While the situation for cross-border mergers is relatively straightforward where the surviving company is a Chilean entity, the situation is not as clear where the surviving company is foreign since a taxpayer taxable in Chile on their worldwide income ceases to exist, and thus, Chilean tax jurisdiction may be limited. In addition to potential transfer pricing considerations, under the Chilean integrated corporate tax system (where corporate tax paid by a company may be used as a total or partial credit against personal income taxes and dividend withholding tax), in this type of merger, there would be no Chilean corporate taxpayer that could receive and keep control of the taxable profits and credits for their future imputation.

The rulings

In this context, the IRS has recently issued two rulings which will have to be considered in relation to cross-border mergers in which one or more Chilean entities are dissolved:

In Ruling Nº 1511/2020, the IRS analyzed a reverse merger under which a Chilean parent company that was wholly owned by Chilean shareholders was absorbed by its foreign subsidiary. The IRS implicitly recognized that neutrality is applicable to this type of cross-border merger but, since the surviving company will not be a Chilean corporate taxpayer, all accumulated profits will be deemed to be distributed to the dissolving company’s shareholders and the dissolving company must give a business termination notice to the IRS within 2 months of the merger and pay the resulting taxes so as to enable the IRS to carry out a complete audit to review and potentially collect taxes owed by the company. Therefore, in cross-border mergers in which a Chilean company is absorbed, accumulated taxable profits may not be carried over to the foreign surviving company as they will be deemed to be distributed and the company shall be subject to a complete business termination audit without being able to apply for the simplified business termination regime that would otherwise be applicable.

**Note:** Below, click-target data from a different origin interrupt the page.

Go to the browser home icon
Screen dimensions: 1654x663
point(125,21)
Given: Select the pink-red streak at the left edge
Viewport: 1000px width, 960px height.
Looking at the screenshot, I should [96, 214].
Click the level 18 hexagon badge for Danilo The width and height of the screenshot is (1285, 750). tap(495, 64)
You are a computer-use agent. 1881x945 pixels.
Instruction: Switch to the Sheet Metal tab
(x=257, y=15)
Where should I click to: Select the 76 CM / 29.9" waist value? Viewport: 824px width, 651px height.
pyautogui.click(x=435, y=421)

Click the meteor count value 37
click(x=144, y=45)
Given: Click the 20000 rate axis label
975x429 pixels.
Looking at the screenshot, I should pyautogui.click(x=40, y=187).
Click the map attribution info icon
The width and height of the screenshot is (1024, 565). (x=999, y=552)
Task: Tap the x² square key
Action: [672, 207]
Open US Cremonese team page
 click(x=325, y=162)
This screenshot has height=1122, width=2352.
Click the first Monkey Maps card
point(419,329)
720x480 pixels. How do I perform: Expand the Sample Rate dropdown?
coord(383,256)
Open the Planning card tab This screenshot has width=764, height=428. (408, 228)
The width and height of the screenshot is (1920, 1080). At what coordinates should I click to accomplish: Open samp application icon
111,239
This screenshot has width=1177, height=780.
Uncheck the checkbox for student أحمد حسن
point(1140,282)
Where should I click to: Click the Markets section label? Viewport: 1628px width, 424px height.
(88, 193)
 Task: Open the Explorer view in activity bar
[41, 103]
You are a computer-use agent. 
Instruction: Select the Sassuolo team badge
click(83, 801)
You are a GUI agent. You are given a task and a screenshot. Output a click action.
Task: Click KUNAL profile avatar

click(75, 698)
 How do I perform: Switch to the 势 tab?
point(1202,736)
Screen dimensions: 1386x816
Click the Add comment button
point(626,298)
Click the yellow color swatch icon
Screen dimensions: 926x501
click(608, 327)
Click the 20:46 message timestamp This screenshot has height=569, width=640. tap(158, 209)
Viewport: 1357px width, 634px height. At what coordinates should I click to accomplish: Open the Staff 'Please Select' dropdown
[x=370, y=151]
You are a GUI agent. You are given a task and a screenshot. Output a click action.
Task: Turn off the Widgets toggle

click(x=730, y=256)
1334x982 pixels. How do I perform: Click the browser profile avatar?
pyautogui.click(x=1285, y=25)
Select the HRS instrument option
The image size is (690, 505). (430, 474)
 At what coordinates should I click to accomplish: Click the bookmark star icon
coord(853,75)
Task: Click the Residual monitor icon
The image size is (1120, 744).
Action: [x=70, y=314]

The more recent Ruling Nº 2592/2021 addresses the situation where a foreign-owned Chilean company was merged by way of a non-statutory merger (which refers to the dissolution without liquidation of a company that legally requires at least two shareholders to survive which is generally assumed to be covered by the tax regime of statutory or common mergers) into its foreign parent company and transferred all its assets to the latter, including shares in a foreign subsidiary. The IRS considered that the assets could not be transferred from the Chilean dissolving company to the foreign surviving parent on a tax-neutral basis given that the transaction constituted a reorganization in which a Chilean company contributed assets to a foreign company and, as such, the effects of that transaction were neither generated nor exhausted in Chile. This meant that the IRS could reassess the value of the dissolving company’s assets and impose a tax if such values differ from their fair market value.

Whilst some of these conclusions may appear inconsistent in legal or tax terms, it is clear that, under the IRS’s opinion, certain circumstances around a given merger (e.g. whether the shareholders are Chilean or foreign, or whether the merger is statutory or non-statutory) may determine whether or not the application of the tax-neutral treatment is applicable or denied on the transfer of assets from a Chilean company to the surviving foreign entity. In addition, elements such as the treatment of the dissolving entity’s accumulated taxable profits and the requirement of a full business termination audit should be considered.

In a context where cross-border mergers are becoming increasingly common, Chile urgently needs to update the merger tax regime in order to provide certainty to the taxpayers and to avoid leaving the relevant requirements to IRS interpretation. In the meantime, our advice is that every cross-border merger in which a Chilean company is dissolved should be carefully structured and reviewed to confirm whether non-recognition requirements are fulfilled and to assess the treatment of the company’s accumulated taxable profits.